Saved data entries
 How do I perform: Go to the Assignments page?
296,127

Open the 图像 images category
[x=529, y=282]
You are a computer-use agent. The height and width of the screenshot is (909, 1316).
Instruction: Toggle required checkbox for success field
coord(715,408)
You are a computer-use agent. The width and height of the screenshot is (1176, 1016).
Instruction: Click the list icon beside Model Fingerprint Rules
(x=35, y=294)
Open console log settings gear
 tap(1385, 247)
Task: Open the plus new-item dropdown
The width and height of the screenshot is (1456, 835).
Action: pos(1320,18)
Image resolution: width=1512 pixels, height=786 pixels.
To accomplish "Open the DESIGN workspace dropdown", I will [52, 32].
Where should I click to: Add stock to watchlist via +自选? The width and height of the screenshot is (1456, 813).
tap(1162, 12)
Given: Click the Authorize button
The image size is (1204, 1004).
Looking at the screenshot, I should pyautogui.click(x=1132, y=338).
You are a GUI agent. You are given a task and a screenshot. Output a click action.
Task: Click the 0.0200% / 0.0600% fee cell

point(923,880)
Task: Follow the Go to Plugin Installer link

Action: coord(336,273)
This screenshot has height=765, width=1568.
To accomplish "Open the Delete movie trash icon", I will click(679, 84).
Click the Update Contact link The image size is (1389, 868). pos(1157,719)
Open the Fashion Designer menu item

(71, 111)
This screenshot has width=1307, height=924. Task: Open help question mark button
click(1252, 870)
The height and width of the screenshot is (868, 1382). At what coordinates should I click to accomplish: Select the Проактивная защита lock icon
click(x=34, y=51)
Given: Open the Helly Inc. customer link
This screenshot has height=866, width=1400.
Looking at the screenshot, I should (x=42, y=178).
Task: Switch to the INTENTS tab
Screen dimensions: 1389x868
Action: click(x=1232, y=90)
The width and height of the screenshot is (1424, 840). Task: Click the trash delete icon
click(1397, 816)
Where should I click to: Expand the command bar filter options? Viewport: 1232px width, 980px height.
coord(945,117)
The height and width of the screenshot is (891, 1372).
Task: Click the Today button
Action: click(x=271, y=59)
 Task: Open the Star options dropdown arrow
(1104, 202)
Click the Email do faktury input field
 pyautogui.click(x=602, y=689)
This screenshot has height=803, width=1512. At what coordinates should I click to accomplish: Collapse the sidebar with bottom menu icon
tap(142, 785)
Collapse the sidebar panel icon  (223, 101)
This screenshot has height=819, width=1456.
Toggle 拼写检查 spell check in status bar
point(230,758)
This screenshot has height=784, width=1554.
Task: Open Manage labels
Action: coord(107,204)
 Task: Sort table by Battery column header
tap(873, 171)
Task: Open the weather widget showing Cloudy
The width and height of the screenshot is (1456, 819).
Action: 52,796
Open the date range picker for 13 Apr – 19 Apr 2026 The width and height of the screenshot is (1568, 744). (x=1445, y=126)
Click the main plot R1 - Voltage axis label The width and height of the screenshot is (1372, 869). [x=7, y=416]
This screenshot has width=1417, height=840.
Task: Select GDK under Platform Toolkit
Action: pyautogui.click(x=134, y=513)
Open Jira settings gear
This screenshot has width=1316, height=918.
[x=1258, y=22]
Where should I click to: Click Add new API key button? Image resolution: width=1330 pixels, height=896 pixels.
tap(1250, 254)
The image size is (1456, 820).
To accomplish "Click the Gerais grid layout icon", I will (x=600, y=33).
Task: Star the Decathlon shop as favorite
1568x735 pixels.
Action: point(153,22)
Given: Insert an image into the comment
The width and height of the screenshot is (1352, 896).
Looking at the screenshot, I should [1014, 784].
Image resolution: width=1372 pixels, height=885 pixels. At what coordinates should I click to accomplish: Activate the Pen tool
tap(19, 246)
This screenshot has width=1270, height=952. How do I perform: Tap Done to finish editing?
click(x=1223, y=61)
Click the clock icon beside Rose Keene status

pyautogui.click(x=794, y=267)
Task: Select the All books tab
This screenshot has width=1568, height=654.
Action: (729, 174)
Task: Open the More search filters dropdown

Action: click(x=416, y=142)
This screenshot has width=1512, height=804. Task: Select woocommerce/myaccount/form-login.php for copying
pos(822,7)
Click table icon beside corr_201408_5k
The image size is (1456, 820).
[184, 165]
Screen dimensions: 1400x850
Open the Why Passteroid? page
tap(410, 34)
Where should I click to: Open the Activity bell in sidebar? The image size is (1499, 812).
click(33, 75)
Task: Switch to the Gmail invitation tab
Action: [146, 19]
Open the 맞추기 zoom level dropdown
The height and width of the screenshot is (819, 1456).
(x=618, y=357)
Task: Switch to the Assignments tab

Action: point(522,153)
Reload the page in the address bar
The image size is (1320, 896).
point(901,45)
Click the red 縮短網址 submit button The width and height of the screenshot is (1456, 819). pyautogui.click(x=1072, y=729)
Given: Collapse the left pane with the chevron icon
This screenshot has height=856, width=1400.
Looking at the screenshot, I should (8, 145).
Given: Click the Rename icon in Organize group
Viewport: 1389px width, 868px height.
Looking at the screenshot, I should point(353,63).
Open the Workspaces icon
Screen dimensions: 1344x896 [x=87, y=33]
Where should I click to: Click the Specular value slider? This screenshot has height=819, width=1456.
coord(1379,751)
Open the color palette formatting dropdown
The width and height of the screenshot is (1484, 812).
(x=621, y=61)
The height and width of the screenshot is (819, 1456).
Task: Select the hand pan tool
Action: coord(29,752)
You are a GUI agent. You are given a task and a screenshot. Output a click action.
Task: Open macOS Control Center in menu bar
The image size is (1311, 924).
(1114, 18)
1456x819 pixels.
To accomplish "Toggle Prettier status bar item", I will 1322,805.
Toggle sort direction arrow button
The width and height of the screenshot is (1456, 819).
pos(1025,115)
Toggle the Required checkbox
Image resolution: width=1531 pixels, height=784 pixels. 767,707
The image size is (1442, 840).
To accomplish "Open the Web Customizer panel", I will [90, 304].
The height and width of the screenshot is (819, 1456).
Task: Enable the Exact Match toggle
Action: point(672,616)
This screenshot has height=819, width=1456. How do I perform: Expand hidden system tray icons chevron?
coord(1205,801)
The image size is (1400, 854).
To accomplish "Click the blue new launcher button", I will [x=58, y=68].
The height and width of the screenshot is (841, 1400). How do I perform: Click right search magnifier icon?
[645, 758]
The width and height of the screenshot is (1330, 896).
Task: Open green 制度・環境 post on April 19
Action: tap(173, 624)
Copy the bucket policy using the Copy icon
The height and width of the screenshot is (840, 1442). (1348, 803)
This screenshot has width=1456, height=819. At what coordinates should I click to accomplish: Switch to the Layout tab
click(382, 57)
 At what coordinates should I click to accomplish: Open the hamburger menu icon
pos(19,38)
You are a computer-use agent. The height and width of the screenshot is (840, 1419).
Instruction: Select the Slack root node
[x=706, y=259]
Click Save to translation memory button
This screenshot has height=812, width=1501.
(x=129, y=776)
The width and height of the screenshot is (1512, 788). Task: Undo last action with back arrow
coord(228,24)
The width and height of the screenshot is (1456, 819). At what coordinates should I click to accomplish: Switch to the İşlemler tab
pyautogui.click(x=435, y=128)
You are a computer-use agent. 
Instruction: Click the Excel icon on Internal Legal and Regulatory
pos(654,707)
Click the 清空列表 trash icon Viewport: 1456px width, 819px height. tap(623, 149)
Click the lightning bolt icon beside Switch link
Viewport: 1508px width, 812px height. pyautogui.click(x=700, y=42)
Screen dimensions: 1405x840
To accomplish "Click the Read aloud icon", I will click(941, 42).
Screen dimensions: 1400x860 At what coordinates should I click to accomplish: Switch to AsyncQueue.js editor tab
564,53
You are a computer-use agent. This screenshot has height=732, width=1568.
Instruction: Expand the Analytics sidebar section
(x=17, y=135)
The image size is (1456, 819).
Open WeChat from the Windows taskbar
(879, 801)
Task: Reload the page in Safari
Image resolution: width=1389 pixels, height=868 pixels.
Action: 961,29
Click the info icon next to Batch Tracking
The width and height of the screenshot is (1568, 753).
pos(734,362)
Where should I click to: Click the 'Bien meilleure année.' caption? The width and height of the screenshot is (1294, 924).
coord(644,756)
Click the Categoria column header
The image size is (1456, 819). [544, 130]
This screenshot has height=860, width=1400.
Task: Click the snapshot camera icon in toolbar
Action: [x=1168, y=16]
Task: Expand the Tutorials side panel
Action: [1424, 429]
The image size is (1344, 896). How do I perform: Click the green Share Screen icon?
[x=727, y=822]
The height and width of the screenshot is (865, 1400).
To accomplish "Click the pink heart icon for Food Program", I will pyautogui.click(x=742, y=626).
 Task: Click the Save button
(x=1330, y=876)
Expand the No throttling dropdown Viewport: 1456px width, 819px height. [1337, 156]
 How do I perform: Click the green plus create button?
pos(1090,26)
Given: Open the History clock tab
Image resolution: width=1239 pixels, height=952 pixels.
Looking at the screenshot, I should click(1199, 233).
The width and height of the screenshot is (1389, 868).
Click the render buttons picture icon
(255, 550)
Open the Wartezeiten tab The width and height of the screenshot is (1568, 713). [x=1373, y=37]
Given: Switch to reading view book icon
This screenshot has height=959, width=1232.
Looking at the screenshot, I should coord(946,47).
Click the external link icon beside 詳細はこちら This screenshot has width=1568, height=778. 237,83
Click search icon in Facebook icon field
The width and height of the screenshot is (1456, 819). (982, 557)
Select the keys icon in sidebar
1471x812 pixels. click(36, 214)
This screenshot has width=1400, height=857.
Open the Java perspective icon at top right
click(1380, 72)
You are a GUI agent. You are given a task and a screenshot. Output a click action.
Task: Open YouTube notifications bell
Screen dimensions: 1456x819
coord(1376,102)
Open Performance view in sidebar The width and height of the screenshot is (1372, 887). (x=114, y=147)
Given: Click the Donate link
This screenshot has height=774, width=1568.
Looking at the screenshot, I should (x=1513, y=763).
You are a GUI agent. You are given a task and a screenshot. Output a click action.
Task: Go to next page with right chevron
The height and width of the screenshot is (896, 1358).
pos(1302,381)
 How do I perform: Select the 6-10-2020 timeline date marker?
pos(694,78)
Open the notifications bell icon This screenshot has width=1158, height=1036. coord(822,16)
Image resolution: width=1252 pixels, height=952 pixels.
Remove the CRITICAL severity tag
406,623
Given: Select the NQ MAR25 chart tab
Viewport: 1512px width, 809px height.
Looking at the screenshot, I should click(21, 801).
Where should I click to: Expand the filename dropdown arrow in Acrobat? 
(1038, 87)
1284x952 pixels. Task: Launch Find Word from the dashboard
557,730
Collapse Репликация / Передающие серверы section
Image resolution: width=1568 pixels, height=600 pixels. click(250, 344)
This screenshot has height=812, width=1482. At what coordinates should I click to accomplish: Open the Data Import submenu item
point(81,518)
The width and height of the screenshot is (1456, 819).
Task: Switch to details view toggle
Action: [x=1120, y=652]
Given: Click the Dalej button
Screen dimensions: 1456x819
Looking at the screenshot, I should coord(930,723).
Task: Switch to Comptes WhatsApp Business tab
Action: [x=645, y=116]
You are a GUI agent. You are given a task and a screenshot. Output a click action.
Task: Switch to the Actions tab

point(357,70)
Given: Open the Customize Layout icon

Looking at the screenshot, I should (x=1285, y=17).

Work instruction:
A single figure is required: how many lines above contain the word "notifications".

Solution below:
2